I’ve been tired lately. Mr. Dude will tease me that I’m not getting in my usual solid 9-10 hours of sleep. My body just feels heavy, slow, and I had one of those moments this week when I wondered, how do I push myself to get moving again?
And surprisingly, the answer has been not to push at all. When I’ve made a point of relaxing and, essentially, ignoring the things that I can’t change, I’ve had the energy I need. It’s also been pretty stunning to notice which things fill me and which things drain me, and how pronounced it is. I didn’t realize how much it costs me to stay in a funky dynamic, but oh, I’m so not ready to uproot every part of my life. Guess some things will have to keep coming back and biting me in the butt.
Force gets you just so far before it starts breaking you down. I’m a bullheaded fighter by nurture, if not by nature, and I kinda enjoy finding out, again and again, that I can choose a different path and it’s much more peaceful. It’s such a well-ingrained idea that the only way to get something done is to work harder, but it just doesn’t work out for me.
And on an unrelated note, the Center for Mind Body Medicine shared a post I wrote on my journey with binge eating disorder. It’s important to me to share…and yet, um, they titled it “shame”. Gotta say the label made me feel like I wanted to curl up in a little ball, but I think I’m over it now.
Additional note: I re-read this and realized this doesn’t quite sound like a “thankful” post, although it actually was mean that way.
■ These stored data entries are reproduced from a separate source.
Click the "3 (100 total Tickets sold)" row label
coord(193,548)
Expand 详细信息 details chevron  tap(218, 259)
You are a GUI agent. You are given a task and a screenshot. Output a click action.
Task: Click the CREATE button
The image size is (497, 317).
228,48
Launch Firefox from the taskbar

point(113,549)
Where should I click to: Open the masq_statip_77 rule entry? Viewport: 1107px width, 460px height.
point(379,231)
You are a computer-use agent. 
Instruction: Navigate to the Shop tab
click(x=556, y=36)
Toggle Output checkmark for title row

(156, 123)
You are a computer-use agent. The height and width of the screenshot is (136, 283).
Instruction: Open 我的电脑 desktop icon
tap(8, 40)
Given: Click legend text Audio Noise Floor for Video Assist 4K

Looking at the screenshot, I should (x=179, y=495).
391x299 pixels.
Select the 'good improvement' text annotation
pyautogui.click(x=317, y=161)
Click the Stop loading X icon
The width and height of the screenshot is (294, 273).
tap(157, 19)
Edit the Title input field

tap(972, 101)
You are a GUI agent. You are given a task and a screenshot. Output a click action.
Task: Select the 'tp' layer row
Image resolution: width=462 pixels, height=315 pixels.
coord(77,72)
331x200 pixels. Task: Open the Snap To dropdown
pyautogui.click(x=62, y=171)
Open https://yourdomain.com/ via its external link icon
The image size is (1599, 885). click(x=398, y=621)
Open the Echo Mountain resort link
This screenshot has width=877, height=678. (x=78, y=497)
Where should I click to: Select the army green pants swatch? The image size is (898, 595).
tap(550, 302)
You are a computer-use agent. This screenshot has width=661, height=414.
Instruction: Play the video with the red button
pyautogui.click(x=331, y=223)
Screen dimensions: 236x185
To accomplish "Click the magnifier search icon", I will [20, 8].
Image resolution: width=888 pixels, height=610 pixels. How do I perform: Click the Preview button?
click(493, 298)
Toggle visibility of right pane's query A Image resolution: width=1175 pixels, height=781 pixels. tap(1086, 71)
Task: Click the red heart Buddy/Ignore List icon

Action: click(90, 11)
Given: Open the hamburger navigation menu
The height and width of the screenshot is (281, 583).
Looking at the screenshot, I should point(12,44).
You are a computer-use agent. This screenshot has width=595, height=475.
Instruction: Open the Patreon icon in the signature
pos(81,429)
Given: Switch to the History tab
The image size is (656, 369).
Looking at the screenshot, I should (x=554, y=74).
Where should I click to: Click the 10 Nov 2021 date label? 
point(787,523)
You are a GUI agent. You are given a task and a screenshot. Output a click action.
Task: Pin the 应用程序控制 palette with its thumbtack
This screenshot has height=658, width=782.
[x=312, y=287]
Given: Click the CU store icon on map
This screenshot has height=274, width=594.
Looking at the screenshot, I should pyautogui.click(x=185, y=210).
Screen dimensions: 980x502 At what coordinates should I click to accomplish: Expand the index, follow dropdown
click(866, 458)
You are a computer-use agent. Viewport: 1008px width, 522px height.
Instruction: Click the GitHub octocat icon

It’s not fun to feel like I’ve got Jello limbs, but it was great to be re-reminded that I’ve got the power to shift my experience, and it’s given me a lot of useful stuff to ponder!
There’s a great Buddhist saying called the Bodhisattva vow, “May all that arises serve the awakening of my heart and mind, and be a blessing to all beings.” It’s a comfort to me, especially on challenging days, to remember the possibility of a kernel of insight or wisdom or inspiration in any situation.